On Monday, the damage that Musk, 51, has inflicted was evident. Twitter’s stock plunged more than 11 percent to one of its lowest points since 2020 as investors anticipated the coming legal battle. Since Twitter accepted Musk’s acquisition offer, on April 25, its stock has lost over a third of its value as investors have grown increasingly skeptical that the deal would get done on the agreed terms. (In contrast, the tech-heavy Nasdaq index was down about 12.5 percent in the same period.)

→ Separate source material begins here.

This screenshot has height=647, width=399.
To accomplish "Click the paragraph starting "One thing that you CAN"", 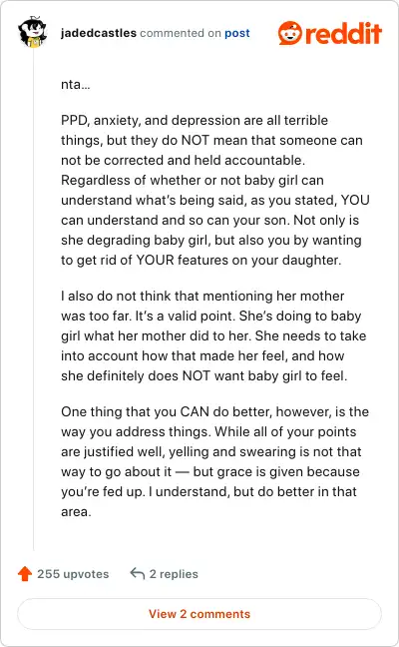I will (x=214, y=461).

Twitter declined to comment on Monday. In a letter to Musk’s lawyers on Sunday, the company’s lawyers said that his move to terminate the deal was “invalid and wrongful” and that Musk “knowingly, intentionally, willfully and materially breached” his agreement to buy the firm. Twitter would continue to provide information to Musk and to work to close the transaction, the letter added.
Of all the wreckage Musk is leaving at Twitter, the most prominent may be how brutally he exposed the company’s waning financial and business prospects.
Twitter has operated at a loss for seven of the nine years it has been a public company. During deliberations over Musk’s offer, the company received no serious interest from other suitors, people with knowledge of the situation have said. Twitter’s board determined that Musk’s offer of $54.20 a share was the best it could obtain, suggesting it saw no way to reach that price on its own.
“The board’s lack of conviction in the company’s long-term future will linger over employees, partners and shareholders regardless of the outcome with Elon,” Goldman said.